The team led by Caroline E. Paul in the Biocatalysis section at Delft University of Technology explores the synthetic potential of enzymes, specifically reductases, dehydrogenases and transferases via cofactor engineering, and also takes a retrosynthetic approach to produce valuable target molecules.

In particular, we have characterised and applied several key flavin-dependent monooxygenases and reductases in biocatalytic reactions to obtain high-value products with new C-O, C-N, C-C and C-halogen bonds: hydroxylases for selective aromatic hydroxylation, styrene monooxygenases for asymmetric epoxidation (with further nucleophilic reactions) and sulfoxidation, halogenases for selective halogenation, #ene reductases for asymmetric reduction of alkenes (including coupled to amine dehydrogenases to obtain chiral amines). These applications demonstrated the use of redox enzymes in industrially relevant chemical syntheses for fragrance and pharmaceutical industries. A recent example is on the synthesis of the (R)-citronellal, a precursor for (–)-menthol.

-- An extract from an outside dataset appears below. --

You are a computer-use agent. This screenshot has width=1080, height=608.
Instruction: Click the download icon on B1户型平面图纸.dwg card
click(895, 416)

In W-Biocat, we are interested in aromatic reductions and together we will develop a platform technology to dearomatize aromatic compounds. The current state-of-the-art involves stoichiometric amounts of pyrophoric sodium in liquid ammonia for Birch reduction of arenes. With W-dependent Birch reductases, we will enable biocatalytic Birch reductions at scale to make our chemical industry safer.

  • abilbaoerezkano

My name is Deborah Boes and I am a PhD student in the group of Peter-Leon Hagedoorn. I have a background in Biocatalysis and immunology by obtaining a double master degree Life Science and Technology at the TU Delft and Leiden University. After that I have worked for a year in industry, where I focused on differentiating human iPSCs into other cells types, before I started my PhD at TU Delft.

Within the W-BioCat project, my research focuses on expressing tungsten-containing enzymes in an industrial workhorse micro-organism, such as E. coli, to be able to produce these enzymes on a large scale. This requires overcoming several bottlenecks in the biosynthesis of the W-cofactor.